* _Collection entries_
══════════
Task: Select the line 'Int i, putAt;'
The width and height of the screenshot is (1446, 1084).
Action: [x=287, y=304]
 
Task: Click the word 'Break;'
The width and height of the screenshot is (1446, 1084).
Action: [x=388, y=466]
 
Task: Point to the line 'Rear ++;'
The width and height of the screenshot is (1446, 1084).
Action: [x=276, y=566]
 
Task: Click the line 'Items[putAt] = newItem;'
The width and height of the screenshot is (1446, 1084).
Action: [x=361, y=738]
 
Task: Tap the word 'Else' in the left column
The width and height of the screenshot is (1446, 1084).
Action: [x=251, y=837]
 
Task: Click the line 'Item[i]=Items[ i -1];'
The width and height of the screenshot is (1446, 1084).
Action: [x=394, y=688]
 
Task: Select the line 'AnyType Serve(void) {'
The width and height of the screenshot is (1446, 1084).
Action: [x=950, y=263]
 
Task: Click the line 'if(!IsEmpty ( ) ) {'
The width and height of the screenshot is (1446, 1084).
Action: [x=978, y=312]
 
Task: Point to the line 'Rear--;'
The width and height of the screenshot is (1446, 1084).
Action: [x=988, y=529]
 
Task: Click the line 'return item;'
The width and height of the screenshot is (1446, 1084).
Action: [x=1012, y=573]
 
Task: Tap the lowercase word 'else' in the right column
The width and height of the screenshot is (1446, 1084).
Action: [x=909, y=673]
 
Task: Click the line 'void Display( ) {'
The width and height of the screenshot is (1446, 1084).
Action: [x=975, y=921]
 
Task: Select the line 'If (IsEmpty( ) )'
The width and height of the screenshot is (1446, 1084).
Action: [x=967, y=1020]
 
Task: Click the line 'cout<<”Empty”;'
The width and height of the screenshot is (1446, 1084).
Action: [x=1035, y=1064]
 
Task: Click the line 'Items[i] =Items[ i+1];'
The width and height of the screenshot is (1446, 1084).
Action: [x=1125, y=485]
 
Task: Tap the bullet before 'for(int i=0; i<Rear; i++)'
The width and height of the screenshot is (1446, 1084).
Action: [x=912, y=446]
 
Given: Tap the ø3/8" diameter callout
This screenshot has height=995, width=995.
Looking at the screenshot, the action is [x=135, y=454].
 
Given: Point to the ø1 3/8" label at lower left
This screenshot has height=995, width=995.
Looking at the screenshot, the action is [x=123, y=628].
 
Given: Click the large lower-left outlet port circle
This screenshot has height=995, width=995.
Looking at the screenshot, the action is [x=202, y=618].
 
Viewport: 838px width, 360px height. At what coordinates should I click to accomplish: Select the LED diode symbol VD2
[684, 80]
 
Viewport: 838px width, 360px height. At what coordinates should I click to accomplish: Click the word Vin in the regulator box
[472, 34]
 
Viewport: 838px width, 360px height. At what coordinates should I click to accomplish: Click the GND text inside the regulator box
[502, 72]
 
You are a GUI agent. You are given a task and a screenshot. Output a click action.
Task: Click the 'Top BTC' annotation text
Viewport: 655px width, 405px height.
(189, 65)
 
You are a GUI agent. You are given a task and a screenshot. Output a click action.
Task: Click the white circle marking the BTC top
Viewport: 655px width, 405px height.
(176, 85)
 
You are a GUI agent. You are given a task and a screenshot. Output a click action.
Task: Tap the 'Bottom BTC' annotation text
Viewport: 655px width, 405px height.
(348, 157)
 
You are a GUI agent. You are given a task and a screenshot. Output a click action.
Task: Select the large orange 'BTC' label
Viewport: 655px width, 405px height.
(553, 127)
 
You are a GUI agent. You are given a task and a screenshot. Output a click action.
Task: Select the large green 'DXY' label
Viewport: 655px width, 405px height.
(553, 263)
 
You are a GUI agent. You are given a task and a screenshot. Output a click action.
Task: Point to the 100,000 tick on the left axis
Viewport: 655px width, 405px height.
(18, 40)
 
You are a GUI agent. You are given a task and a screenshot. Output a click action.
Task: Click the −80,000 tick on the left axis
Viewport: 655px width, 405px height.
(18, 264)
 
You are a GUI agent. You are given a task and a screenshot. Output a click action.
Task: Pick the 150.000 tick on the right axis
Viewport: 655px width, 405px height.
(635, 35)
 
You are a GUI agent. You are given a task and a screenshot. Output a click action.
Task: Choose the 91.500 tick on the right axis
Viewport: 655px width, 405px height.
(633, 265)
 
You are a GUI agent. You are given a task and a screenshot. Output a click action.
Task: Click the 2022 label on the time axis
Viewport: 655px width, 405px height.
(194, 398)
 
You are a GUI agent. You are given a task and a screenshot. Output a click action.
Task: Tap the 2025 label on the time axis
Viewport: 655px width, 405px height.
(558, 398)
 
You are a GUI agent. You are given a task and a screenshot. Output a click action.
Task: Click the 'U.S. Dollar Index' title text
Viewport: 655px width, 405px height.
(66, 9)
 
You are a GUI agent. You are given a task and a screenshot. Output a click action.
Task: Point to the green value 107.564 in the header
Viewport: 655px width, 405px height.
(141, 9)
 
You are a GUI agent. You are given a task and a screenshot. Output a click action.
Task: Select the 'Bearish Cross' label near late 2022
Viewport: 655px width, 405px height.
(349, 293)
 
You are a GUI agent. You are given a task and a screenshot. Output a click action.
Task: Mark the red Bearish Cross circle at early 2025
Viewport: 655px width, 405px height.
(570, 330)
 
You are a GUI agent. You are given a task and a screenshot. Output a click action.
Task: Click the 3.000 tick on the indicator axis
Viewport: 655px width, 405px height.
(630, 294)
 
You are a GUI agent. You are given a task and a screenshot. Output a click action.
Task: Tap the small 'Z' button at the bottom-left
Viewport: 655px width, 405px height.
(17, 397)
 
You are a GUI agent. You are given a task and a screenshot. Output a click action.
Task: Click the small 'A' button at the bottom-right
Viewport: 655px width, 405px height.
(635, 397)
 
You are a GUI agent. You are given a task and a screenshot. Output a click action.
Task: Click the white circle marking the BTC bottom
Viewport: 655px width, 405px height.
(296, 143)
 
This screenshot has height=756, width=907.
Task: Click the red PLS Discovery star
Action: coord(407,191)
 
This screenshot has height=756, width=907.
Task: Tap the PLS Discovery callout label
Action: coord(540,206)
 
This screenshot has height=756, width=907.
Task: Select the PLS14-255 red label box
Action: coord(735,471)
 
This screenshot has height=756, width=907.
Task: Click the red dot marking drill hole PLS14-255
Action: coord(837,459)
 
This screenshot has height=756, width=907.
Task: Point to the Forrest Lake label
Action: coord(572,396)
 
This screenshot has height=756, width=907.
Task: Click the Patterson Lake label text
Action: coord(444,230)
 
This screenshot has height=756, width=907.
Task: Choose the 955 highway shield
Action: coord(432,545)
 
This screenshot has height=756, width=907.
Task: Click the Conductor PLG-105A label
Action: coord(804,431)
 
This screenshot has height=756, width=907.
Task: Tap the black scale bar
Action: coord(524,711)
══════════
* _The problem_
Copy the records word for word, starting at the first line and ending at the line that contains "Action: [x=1125, y=485]", with that line included.

* _Worked answer_
Task: Select the line 'Int i, putAt;'
The width and height of the screenshot is (1446, 1084).
Action: [x=287, y=304]
 
Task: Click the word 'Break;'
The width and height of the screenshot is (1446, 1084).
Action: [x=388, y=466]
 
Task: Point to the line 'Rear ++;'
The width and height of the screenshot is (1446, 1084).
Action: [x=276, y=566]
 
Task: Click the line 'Items[putAt] = newItem;'
The width and height of the screenshot is (1446, 1084).
Action: [x=361, y=738]
 
Task: Tap the word 'Else' in the left column
The width and height of the screenshot is (1446, 1084).
Action: [x=251, y=837]
 
Task: Click the line 'Item[i]=Items[ i -1];'
The width and height of the screenshot is (1446, 1084).
Action: [x=394, y=688]
 
Task: Select the line 'AnyType Serve(void) {'
The width and height of the screenshot is (1446, 1084).
Action: [x=950, y=263]
 
Task: Click the line 'if(!IsEmpty ( ) ) {'
The width and height of the screenshot is (1446, 1084).
Action: [x=978, y=312]
 
Task: Point to the line 'Rear--;'
The width and height of the screenshot is (1446, 1084).
Action: [x=988, y=529]
 
Task: Click the line 'return item;'
The width and height of the screenshot is (1446, 1084).
Action: [x=1012, y=573]
 
Task: Tap the lowercase word 'else' in the right column
The width and height of the screenshot is (1446, 1084).
Action: [x=909, y=673]
 
Task: Click the line 'void Display( ) {'
The width and height of the screenshot is (1446, 1084).
Action: [x=975, y=921]
 
Task: Select the line 'If (IsEmpty( ) )'
The width and height of the screenshot is (1446, 1084).
Action: [x=967, y=1020]
 
Task: Click the line 'cout<<”Empty”;'
The width and height of the screenshot is (1446, 1084).
Action: [x=1035, y=1064]
 
Task: Click the line 'Items[i] =Items[ i+1];'
The width and height of the screenshot is (1446, 1084).
Action: [x=1125, y=485]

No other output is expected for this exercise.